Slicer Quality Comparison

The print quality, when used with the right slicer, is really good and I’ve printed a lot of nice pieces. From the classic low-poly pokémon and the owl to more complex items like a helmet for a future costume the printer can produce good quality work.

Low Poly Pikachu

The printer is not without it’s faults though. Like any product some compromises have been made, some that I feel make the product worse.

Most 3D printers come with a small display and a way to control the printer built in. The printrbot does not and instead relies on you either working tethered to a computer3 or using special file names on the microSD card to auto start prints when the printer first boots.
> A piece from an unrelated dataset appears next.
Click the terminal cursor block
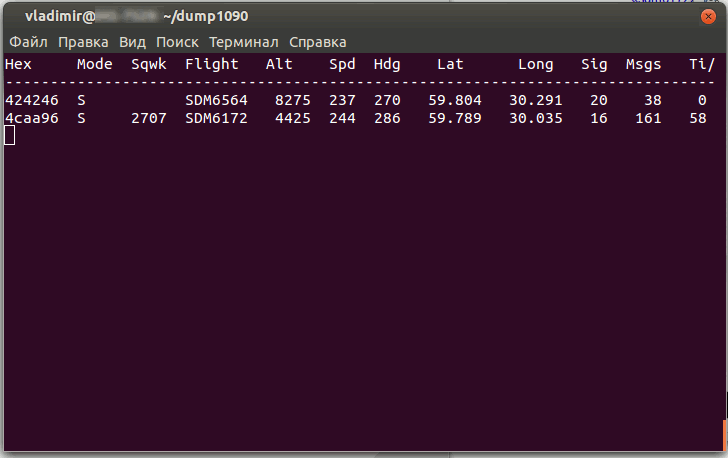Viewport: 728px width, 458px height. (10, 135)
Whilst this works it’s incredibly frustrating as you either have to tie up a computer to see what’s happening or you are not able to check on progress or status. The addition of some kind of display and controls would disproportionally increase the ease of use of this machine in my opinion.

Owl Statue

My second issue is the afore mentioned use of microSD cards, and the lack of an adapter in the box. I find the cards to be too small to handle easily and also struggle to get the card into the recessed slot. The lack of an adapter is also a problem as it means you have to order one in at an additional cost before you can print un-tethered.

I happened to have an adapter so was able to use the card but the instructions on how to use it required searching the printrbot support site. The fact these instructions were not on the main product instructions page maybe suggests that Printbot don’t want you to use this feature.

Printrbot also recommended the use of blue painters tape one the bed. Whilst my choice in tape probably is at fault I couldn’t get on with this and saw lots of warping. In the end I swapped to BuildTak and this proved to be considerably better.

Conclusions then?

The printer is in general pretty good.

The quality, which ultimately is the goal here, is good when you figure out the settings. However I feel that the size, lack of on printer controls and the fiddly microSD cards make this a complex recommendation. If you want a solid printer, for say in a classroom, with some of the higher end features, like auto leveling, and quality support then this might well be what you want.

If you’re more of a hacker at heart, perfectly at home fiddling and can spend the time on the device then you’re probably better off elsewhere. Spending the same money on something like a Wanhao i3 or one of the many DIY kits will probably better suit you. You might be giving up some of the high end features like bed leveling but you gain build volume and a heated bed.

  1. This was not a like for like and I was sent the older ceramic design UBIS not the 13S the printer came with. Research has shown there was a big issue with a number of these 13S hot ends jamming completely due to a manufacturing problem. Seems I was just unlucky to get a “bad one”. 

  2. I’ve just started trailing Cura 2.3 which now supports non-Ultimaker printers. I have contributed Play profiles which will ship in Cura 2.4. 

  3. There’s software options for PC, Mac and Linux platforms. The recommended legacy version of Cura includes tooling to control the printer, however I tend to use a tool called Pronterface.